Noninvasive measurements of [1-¹³C]glycogen concentrations and metabolism in rat brain in vivo

Using a specific ¹³C NMR localization method, ¹³C label incorporation into the glycogen C1 resonance was measured while infusing [1- ¹³C]glucose in intact rats. The maximal concentration of [1-¹³C]glycogen was 5.1 ± 0.6 μmol g^-1 (mean ± SE, n = 8). During the first 60 rain of acute hyperglycemia, the rate of ¹³C label incorporation (synthase flux) was 2.3 ± 0.7 μmol g^-1 h^-1 (mean ± SE, n = 9 rats), which was higher (p < 0.01) than the rate of 0.49 ± 0.14 μmol g^-1 h^-1 measured ≥2 h later.
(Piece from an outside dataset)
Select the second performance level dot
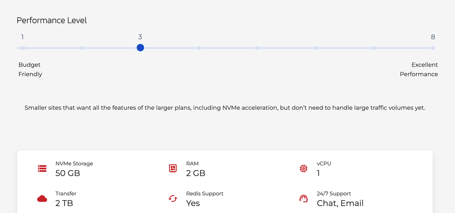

To assess whether the incorporation of ¹³C label was due to turnover or net synthesis, the infusion was continued in seven rats with unlabeled glucose. The rate of ¹³C label decline (phosphorylase flux) was lower (0.33 = 0.10 μmol g^-1 h^-1) than the initial rate of label incorporation (p < 0.01) and appeared to be independent of the duration of the preceding infusion of [1-¹³C]glucose (p > 0.05 for correlation). The results implied that net glycogen synthesis of ~3 μmol g^-1 had occurred, similar to previous reports. When infusing unlabeled glucose before [1-¹³C]glucose in three studies, the rate of glycogen C1 accumulation was 0.46 ± 0.08 μmol g^-1 h^-1. The results suggest that steady-state glycogen turnover rates during hyperglycemia are ~1% of glucose consumption.